▶ _TEXTE À ÉTUDIER_
((

11 mars 1978, des milliers d’admiratrices pleurent la disparition de leur idole, Claude François. 14 mars 2012, Florent-Emilio Siri tente de faire revivre le mythe. S’attelant à rendre compte de l’intégralité de la courte (mais intense) vie du chanteur, le réalisateur oscille entre histoire intime et collective. En embrassant trois décennies (des années 1950 aux années 1970), il met aussi en lumière les débuts de la starification, de la surmédiatisation à tout-va et du show à l’américaine, les trois grandes règles qui régissent aujourd’hui le business de la musique.
Est-il besoin de rappeler l’enfance égyptienne de Claude François, aux prises avec l’autoritarisme d’un père tyrannique et d’une mère aimante mais soumise, ou les premiers pas du jeune homme comme batteur dans un groupe de cabaret à Monaco ? Siri a décidé de répondre oui à ces questions, n’éludant dans son film aucun des moments de la vie de l’artiste. Jalonnant le film, ces parcelles « véridiques » (dont on peut douter quand on sait que les enfants de Claude François, défenseurs de sa mémoire sont producteurs) le placent d’emblée dans la filiation des biopics anglo-saxons qui pullulent depuis quelques années (Ray, Ali, Walk the Line…). À l’instar de ces exemples, Cloclo délaisse le parti-pris d’un segment de vie censé éclairer la complexité d’une existence (comme Coluche, l’histoire d’un mec ou Coco Chanel & Igor Stravinsky) pour s’aventurer vers l’édification du mythe en revisitant toutes les étapes marquantes de l’individu, l’enfance portant en son sein les fêlures amenées à être converties en rage de réussite.
Cloclo suit ainsi cette trame biographique (et chronologique) attendue, n’évitant aucun cliché, jusqu’à la séquence tragique de l’électrocution (eh oui, vous y aurez droit !) ou les obsèques du chanteur, un mix d’images d’archives et de reconstitution avec les acteurs. Cette volonté de ne pas choisir une période ou un événement mais au contraire de prôner la toute-puissance de l’exhaustivité biographique, ravira les fans, toujours avides de glaner des anecdotes inédites mais risque de blaser une partie du public. Sorte de roman-photo de la vie de Claude François, Cloclo est très plan-plan.

))

▶ _CONSIGNES DE TRAVAIL_
1. Réécrivez le passage de la critique de Cloclo commençant par "11 mars 1978, des" et se terminant par "de la musique.", en remplaçant "réalisateur" par "cinéaste".
2. Dans la critique de Cloclo, résumez plus brièvement le paragraphe qui commence par « Cloclo suit ainsi », en conservant ses faits principaux.
La liste ci-dessous est un document indépendant du texte.

▶ _ENTRÉES DE LISTE_
((

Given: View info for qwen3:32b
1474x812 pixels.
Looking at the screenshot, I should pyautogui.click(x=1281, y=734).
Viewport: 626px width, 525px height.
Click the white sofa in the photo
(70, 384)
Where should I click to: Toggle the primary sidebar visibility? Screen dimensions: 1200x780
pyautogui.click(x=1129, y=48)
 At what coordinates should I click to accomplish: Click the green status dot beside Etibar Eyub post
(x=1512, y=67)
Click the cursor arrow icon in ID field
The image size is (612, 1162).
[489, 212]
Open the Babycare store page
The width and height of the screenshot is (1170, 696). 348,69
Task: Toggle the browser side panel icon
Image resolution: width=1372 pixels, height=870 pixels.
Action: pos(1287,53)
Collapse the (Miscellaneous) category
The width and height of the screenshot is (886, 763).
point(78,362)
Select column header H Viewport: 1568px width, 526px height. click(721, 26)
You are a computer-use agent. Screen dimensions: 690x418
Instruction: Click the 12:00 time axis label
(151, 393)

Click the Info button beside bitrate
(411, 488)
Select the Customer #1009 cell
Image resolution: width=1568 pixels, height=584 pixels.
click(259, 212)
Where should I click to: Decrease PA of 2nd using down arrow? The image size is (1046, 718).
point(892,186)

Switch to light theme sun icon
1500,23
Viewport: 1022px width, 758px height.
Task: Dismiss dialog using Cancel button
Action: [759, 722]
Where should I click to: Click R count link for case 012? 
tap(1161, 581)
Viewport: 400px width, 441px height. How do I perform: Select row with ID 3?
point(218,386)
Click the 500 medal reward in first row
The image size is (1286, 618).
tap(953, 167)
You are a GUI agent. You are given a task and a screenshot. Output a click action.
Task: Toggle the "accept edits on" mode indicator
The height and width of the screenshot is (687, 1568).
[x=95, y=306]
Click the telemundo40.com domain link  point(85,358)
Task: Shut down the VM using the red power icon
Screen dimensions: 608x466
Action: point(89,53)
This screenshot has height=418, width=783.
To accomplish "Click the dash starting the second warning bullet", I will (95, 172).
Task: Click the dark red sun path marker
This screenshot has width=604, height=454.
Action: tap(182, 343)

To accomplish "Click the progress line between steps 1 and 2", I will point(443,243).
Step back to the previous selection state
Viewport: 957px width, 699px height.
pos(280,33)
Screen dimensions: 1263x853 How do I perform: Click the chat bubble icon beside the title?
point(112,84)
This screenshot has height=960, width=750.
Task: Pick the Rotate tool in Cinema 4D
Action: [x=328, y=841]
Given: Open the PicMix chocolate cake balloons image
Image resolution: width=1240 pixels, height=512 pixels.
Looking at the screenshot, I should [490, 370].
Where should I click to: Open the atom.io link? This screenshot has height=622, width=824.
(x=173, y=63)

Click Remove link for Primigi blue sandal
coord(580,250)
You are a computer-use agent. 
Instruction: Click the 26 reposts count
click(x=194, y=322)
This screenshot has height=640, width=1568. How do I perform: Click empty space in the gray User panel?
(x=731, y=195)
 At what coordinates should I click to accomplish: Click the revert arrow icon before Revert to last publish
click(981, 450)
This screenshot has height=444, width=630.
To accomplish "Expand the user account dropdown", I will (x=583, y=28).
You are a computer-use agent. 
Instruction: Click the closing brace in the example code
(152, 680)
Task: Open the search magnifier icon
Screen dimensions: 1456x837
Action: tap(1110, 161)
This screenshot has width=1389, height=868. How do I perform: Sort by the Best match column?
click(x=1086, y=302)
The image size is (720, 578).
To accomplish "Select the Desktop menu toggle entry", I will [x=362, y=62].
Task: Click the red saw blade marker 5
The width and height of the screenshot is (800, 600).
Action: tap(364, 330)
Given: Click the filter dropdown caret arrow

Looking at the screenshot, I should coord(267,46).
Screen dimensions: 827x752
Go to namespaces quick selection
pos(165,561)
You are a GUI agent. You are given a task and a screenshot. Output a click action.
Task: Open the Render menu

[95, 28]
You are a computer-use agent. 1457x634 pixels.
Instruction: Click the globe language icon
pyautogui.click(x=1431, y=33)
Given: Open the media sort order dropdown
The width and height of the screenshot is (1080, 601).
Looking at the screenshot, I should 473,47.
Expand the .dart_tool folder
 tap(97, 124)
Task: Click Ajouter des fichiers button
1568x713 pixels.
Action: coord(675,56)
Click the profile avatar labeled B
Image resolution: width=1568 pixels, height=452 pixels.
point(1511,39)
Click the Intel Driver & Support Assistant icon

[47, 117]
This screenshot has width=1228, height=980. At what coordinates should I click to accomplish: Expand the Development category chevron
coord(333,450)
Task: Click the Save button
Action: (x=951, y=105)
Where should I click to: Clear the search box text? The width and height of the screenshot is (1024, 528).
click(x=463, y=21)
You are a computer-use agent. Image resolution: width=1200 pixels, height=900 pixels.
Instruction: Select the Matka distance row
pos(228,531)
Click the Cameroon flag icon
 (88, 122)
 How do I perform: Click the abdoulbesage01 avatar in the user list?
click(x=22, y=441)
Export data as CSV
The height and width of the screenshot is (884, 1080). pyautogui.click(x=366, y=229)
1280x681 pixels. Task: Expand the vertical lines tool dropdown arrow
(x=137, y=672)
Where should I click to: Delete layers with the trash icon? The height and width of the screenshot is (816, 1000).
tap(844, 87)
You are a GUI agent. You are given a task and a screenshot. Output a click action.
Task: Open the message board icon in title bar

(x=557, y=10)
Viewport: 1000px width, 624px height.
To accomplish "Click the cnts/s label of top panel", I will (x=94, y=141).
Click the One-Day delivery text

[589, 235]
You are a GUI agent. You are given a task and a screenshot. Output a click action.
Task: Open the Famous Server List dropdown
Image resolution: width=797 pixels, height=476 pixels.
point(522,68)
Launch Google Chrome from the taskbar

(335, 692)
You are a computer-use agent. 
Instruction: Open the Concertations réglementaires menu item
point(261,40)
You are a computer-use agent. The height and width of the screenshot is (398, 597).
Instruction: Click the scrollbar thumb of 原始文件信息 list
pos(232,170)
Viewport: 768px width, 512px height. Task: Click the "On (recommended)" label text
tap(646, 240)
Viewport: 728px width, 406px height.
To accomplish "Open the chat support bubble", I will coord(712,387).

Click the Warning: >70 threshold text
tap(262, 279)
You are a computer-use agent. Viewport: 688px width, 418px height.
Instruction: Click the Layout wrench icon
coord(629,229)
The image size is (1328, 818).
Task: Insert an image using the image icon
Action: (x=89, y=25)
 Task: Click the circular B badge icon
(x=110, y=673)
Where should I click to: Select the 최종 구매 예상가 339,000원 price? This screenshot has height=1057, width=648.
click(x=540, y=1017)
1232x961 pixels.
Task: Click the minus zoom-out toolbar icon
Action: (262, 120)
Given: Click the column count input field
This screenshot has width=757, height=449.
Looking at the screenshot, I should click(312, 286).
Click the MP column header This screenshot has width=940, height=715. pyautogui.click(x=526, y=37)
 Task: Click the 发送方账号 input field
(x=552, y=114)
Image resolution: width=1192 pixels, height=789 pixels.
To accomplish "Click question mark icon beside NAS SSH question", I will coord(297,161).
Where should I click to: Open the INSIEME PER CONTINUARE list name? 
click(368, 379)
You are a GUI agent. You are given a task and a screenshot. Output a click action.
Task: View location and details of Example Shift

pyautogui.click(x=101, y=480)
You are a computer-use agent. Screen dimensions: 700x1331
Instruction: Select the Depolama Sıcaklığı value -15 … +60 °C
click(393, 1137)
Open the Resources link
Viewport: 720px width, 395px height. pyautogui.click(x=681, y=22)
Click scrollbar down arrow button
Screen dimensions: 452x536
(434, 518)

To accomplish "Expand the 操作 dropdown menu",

))

▶ _RÉPONSES PAR CONSIGNE_
1.
11 mars 1978, des milliers d’admiratrices pleurent la disparition de leur idole, Claude François. 14 mars 2012, Florent-Emilio Siri tente de faire revivre le mythe. S’attelant à rendre compte de l’intégralité de la courte (mais intense) vie du chanteur, le cinéaste oscille entre histoire intime et collective. En embrassant trois décennies (des années 1950 aux années 1970), il met aussi en lumière les débuts de la starification, de la surmédiatisation à tout-va et du show à l’américaine, les trois grandes règles qui régissent aujourd’hui le business de la musique.

2. Cloclo suit une trame biographique et chronologique attendue et n'évite aucun cliché, jusqu'à l'électrocution et aux obsèques du chanteur, qui mêlent images d'archives et reconstitution. Ce parti pris de l'exhaustivité, plutôt que d'une période ou d'un événement, ravira les fans avides d'anecdotes inédites, mais risque de blaser une partie du public. Sorte de roman-photo de la vie de Claude François, le film est très plan-plan.